Biomimicry has become such a common word in the design community that it's easy to forget what a profound idea it is: Instead of designing solutions to problems from the ground up, we can investigate how millions of years of evolution have solved similar problems. From paints that repel water like a plant's leaves do, to swimsuits that mimic shark skin for the ultimate in hydrodynamics.

So when seeking ways to make a better adhesive, scientists looked to a logical place for clues: A frog's tongue. While we might assume that frogs use their tongues to capture prey that is much smaller and lighter than they are (say flies or crickets), some frogs successfully capture bigger prey. To do that, they use a force to capture their food that can exceed the weight of their own bodies. Frogs are fairly lightweight — which makes swimming and springing easier — so to be able to keep that lightness while still bringing down larger prey is a huge advantage. That's where their extra-sticky and soft tongues come in, as the video below explains.

Key to what helps frogs' tongues catch — and hold onto — this prey is a special mucus that functions as a "pressure-sensitive adhesive," according to an Oregon State University news release. "This mucus is able to generate large adhesive forces in response to the high strain of retraction," said Dr. Joe Baio, assistant professor of bioengineering at Oregon State University.

Baio and researchers from the University of Aarhus, Denmark, University of Kiel, Germany, and the National Institute of Standards and Technology worked together on a recent study to determine how the chemical structure of the mucus changes after a frog strikes out with its tongue.
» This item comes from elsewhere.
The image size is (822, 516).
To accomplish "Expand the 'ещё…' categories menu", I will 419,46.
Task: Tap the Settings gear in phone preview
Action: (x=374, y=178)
This hadn't been looked at before, though there is plenty of research being done around how frog tongues work so quickly and effectively.

To accomplish this deep dive into the chemical structure of tongue mucus, the University of Kiel researchers simply got three adult horny frogs together, and held up crickets behind a glass plate. When the frogs struck at the crickets, the glass in between caught their fresh tongue mucus.

The mucus on frog tongues is different from what we produce when we have a stuffy nose; frog mucins (proteins) form chains that have coiled structures. When scientists looked closely at them, they could see that these protein chains twisted together around an axis, a structure called a fibril, and this is the key to the stickiness of frog tongues. The amazing part is that the fibrils formed in response to the frog tongue retracting — a very fast chemical process that means the adhesive on their tongues is basically activated only when needed. "It is these fibrils that allow the mucus to generate strain-responsive adhesive forces by acting as molecular shock absorbers for the tongue," said Baio.

An adhesive that utilized these same properties — becoming extra-sticky only when subjected to a certain level of force — seems like it could help us out of some sticky situations.